> **SOURCE DOCUMENT**:
┌──
MILWAUKEE – Technically, the Pirates do not clinch a non-losing season until they reach 82 wins.

 

Why?

 

However remote and unlikely, it is possible to lose 24 straight games then qualify for, and lose in, a one-game playoff. The playoff counts as a regular season game and the Pirates would finish with an 81-82 record. Wouldn’t that be a tale of misery?

 

But in order for that to come into play the Pirates would have to make MLB history. The longest consecutive games losing streak is 24 games by the 1899 Cleveland Spiders. The Pittsburgh Alleghenys – who later became the Pirates – lost 23 straight in 1890. The Pirates would have to lose 25 straight. Yeah, that ain’t happening, so I think it’s safe to celebrate, Pittsburgh.

 

And you can thank the unlikeliest of heroes, Travis Snider, for ending it on Tuesday.

 

Snider doesn’t show much emotion on the field but he made a single emphatic clap of the hand in rounding first in the ninth inning Tuesday. His home run and hand clap was a symbolic slamming closed of the longest consecutive seasonal losing streak in North American pro sports history.

 

Snider didn’t think to have much of a role after the acquisitions of Marlon Byrd and Justin Morneau last week. He was on the bench for the the first eight innings Tuesday, just recalled from Double-A as rosters expanded.

 

He was not warm entering his pinch-hitting opportunity.

 

“The cage here is one of the smaller, more claustrophobic-feeling cages. I try to avoid it all costs,” Snider said of the visiting batting cage. “I took some early batting practice today. But luckily we have a lot of room in the clubhouse to run around and get loose.”

 

But he slammed the seventh pitch he saw from Jim Henderson deep into the right-field seats.

 

Snider was pumped. So was the team.

 

Neil Walker, who knows the streak better than anyone on the team being a Pittsburgh native, emerged from the clubhouse into the stadium bowels exclaiming “81! 81!” I think he was only half kidding.

 

There has been a disconnect regarding the meaning of the streak between the clubhouse and the fan base.

 

Most of the players in the clubhouse have little to do with the streak, and little experience with it.

 

Yet, national and local reporters keep asking these players about it day-in and day-out.
└──
> **PROVIDED DATA**:
┌──
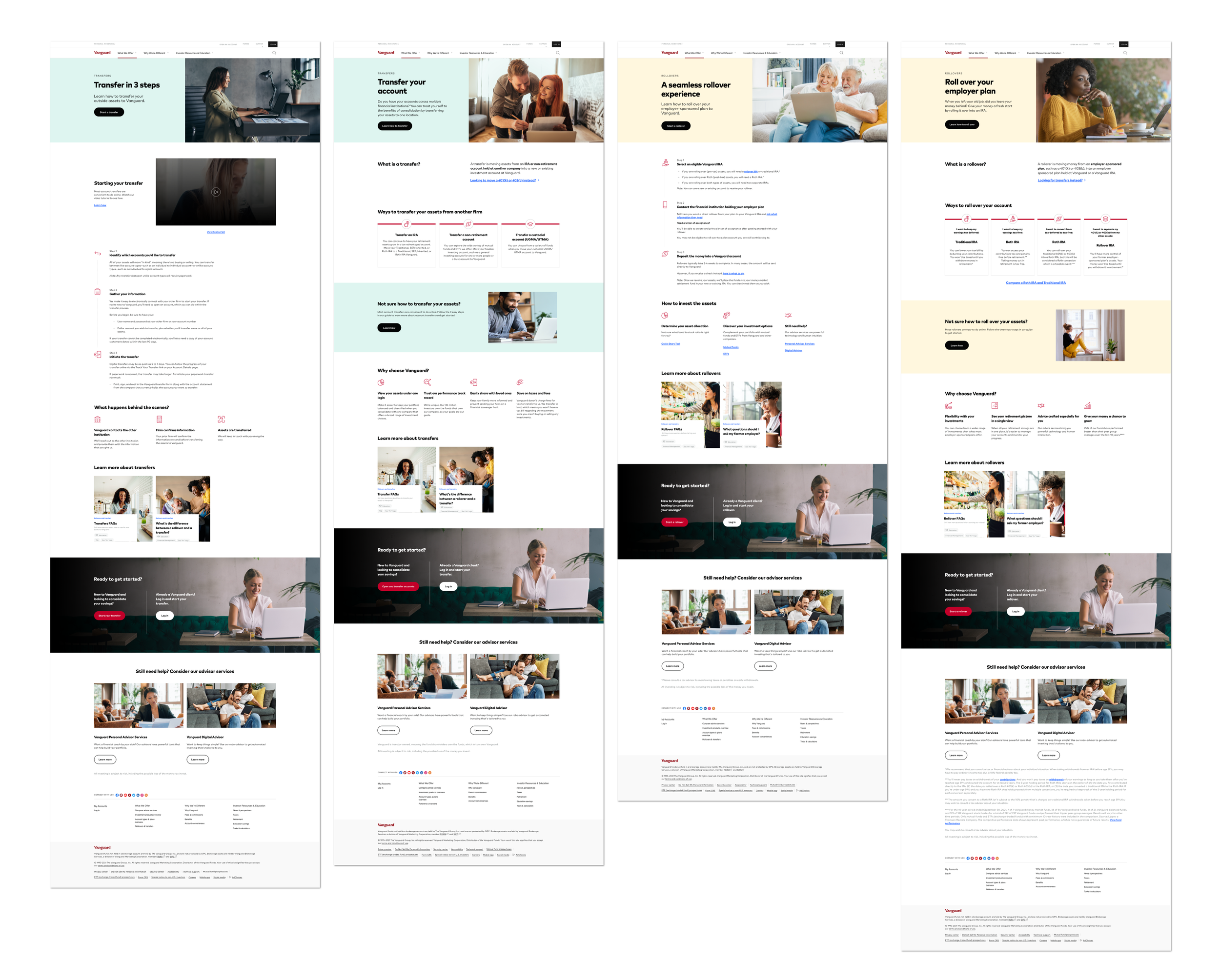
Task: Click search icon on Transfer in 3 steps page
Action: point(274,53)
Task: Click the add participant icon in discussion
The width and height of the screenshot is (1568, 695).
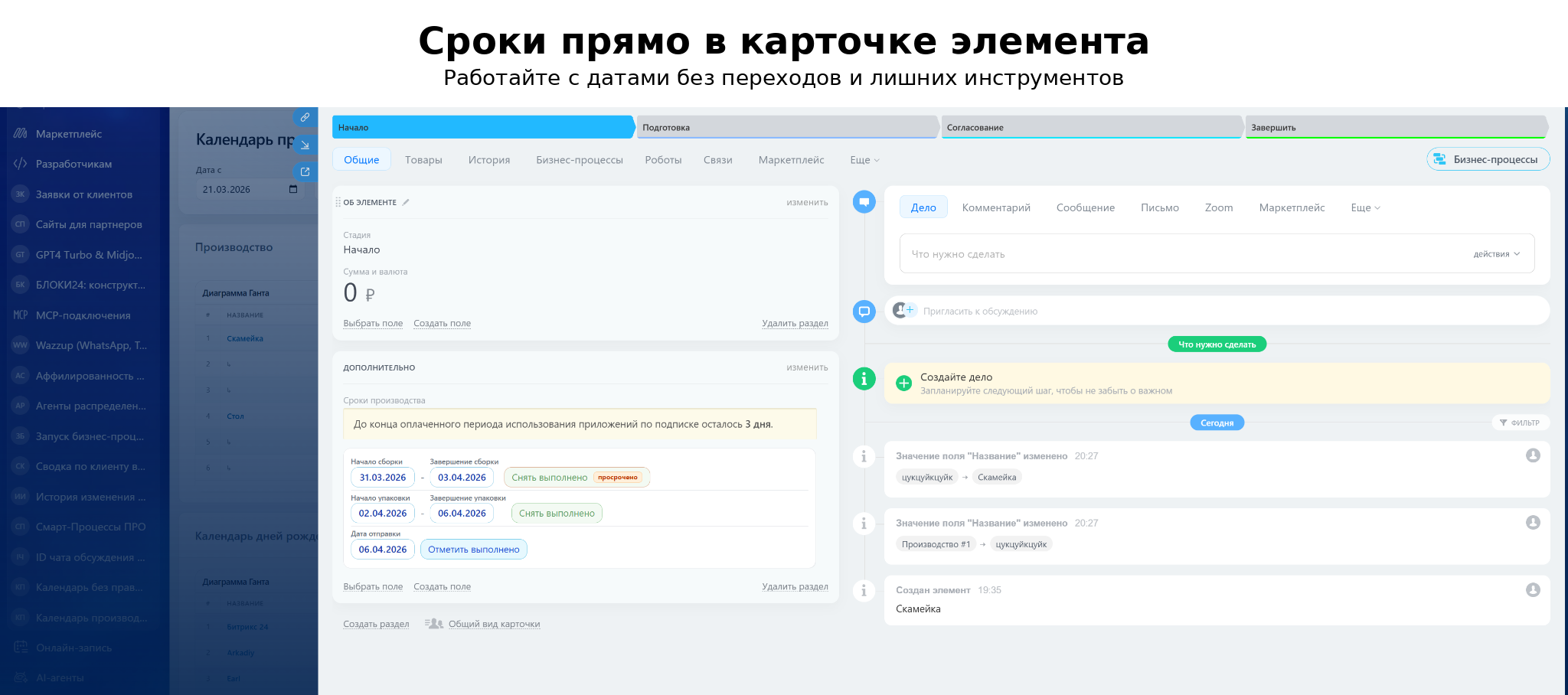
└──
> **TASKS AND EXERCISES**:
- 1) Do these statements agree with the Pirates article? (a) The 1899 Cleveland Spiders hold the record for the longest streak of consecutive losses. (b) Snider hit his home run on the fifth pitch he saw from Jim Henderson. (c) Neil Walker is from Pittsburgh.
- 2) Could you repeat the passage of the Pirates article starting at "He was not warm" and ending at "was the team."?
- 3) In the Pirates article, whose acquisitions last week made Snider think he wouldn't have much of a role?
The material is separate from the Pirates article.

> **RESULTS IN ORDER**:
- 1)
(a) Yes: "The longest consecutive games losing streak is 24 games by the 1899 Cleveland Spiders."
(b) No: "he slammed the seventh pitch he saw from Jim Henderson deep into the right-field seats."
(c) Yes: "being a Pittsburgh native"

- 2)
He was not warm entering his pinch-hitting opportunity.

 

“The cage here is one of the smaller, more claustrophobic-feeling cages. I try to avoid it all costs,” Snider said of the visiting batting cage. “I took some early batting practice today. But luckily we have a lot of room in the clubhouse to run around and get loose.”

 

But he slammed the seventh pitch he saw from Jim Henderson deep into the right-field seats.

 

Snider was pumped. So was the team.

- 3) Marlon Byrd and Justin Morneau